**DATA SECTION:**

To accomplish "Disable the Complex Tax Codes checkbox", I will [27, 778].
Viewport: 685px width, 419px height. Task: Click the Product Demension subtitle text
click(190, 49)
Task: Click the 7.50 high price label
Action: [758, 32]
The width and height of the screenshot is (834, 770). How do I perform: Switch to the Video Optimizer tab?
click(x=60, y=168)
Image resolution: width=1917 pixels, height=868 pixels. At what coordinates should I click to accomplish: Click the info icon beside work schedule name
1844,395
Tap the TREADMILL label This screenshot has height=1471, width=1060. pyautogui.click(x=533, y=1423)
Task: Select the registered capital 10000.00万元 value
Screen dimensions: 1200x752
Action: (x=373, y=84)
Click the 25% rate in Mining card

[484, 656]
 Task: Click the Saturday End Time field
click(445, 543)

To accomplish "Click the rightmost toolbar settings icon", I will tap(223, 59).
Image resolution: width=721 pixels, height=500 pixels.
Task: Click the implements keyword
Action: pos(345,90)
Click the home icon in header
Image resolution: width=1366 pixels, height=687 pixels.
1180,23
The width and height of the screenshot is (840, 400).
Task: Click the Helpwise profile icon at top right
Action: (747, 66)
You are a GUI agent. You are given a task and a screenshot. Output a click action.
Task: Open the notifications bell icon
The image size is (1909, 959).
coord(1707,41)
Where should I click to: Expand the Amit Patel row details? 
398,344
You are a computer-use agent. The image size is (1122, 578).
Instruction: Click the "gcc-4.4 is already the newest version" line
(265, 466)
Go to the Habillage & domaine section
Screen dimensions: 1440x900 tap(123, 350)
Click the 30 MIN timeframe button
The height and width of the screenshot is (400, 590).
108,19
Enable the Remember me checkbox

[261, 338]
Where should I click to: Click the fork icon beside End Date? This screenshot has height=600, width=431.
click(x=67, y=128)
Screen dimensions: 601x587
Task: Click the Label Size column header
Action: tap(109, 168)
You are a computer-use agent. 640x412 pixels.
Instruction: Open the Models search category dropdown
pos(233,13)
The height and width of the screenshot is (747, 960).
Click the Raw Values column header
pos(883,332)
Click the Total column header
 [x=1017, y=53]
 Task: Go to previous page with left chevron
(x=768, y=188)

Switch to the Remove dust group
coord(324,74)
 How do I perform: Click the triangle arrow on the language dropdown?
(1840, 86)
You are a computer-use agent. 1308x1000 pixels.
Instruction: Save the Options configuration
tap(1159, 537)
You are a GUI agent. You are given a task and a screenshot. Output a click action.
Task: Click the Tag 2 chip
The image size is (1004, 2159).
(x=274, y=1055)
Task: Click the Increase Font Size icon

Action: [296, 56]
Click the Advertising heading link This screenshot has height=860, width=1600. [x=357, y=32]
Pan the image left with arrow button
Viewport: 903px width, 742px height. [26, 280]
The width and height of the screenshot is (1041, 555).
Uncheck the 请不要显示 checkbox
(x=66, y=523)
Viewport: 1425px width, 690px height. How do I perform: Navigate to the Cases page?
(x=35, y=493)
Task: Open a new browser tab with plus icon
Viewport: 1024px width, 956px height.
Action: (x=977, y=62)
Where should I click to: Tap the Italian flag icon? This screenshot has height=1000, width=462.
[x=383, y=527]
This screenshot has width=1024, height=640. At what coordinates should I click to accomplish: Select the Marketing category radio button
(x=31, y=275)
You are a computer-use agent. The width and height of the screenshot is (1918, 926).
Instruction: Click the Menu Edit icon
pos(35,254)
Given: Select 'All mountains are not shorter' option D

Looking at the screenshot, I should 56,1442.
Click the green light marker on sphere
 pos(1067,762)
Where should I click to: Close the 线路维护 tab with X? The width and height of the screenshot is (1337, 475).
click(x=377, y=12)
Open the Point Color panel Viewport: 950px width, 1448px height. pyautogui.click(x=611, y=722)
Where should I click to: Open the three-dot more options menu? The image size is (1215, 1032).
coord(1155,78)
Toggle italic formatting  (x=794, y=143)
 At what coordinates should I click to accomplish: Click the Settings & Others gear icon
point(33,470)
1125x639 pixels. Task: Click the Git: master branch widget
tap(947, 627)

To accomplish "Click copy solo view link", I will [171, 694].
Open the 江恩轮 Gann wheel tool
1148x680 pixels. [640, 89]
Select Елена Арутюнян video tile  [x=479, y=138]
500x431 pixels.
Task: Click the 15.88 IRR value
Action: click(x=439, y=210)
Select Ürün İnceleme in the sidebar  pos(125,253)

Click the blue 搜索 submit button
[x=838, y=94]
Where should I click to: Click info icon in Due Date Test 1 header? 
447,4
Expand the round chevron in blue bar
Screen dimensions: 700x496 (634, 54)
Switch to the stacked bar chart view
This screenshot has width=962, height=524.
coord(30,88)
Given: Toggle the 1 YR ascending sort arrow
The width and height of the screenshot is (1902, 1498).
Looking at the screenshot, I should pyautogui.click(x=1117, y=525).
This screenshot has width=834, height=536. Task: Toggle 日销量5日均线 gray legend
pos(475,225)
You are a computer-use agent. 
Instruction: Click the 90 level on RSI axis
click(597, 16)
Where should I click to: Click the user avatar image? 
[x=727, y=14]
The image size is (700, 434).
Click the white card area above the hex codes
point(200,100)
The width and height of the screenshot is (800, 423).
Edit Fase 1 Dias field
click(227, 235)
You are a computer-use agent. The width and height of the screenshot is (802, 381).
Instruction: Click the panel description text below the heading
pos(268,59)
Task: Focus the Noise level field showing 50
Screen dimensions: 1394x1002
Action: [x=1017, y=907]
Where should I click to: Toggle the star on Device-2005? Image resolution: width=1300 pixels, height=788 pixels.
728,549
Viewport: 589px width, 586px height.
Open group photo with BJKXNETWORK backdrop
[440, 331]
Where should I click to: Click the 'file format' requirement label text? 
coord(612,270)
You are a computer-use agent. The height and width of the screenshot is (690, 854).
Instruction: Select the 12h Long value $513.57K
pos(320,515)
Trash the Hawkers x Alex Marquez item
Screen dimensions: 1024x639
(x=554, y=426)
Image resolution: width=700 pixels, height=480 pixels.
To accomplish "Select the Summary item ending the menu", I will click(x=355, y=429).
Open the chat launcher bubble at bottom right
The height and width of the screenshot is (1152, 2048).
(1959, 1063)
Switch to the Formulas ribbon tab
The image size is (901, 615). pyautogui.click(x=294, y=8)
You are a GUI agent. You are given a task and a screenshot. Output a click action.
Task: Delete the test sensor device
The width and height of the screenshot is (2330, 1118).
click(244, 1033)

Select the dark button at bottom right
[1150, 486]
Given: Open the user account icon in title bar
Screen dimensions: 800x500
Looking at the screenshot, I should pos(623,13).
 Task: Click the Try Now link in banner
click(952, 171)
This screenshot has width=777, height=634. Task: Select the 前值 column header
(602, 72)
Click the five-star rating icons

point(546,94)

**WHAT NEEDS TO BE DONE:** Look over the records above, and wherever a line contains the string "computer", copy that line.

**PROBLEM SOLUTION:**
You are a computer-use agent. The image size is (1122, 578).
You are a computer-use agent. 640x412 pixels.
You are a computer-use agent. 1308x1000 pixels.
You are a computer-use agent. The width and height of the screenshot is (1918, 926).
You are a computer-use agent. 
You are a computer-use agent. The width and height of the screenshot is (802, 381).
You are a computer-use agent. The height and width of the screenshot is (690, 854).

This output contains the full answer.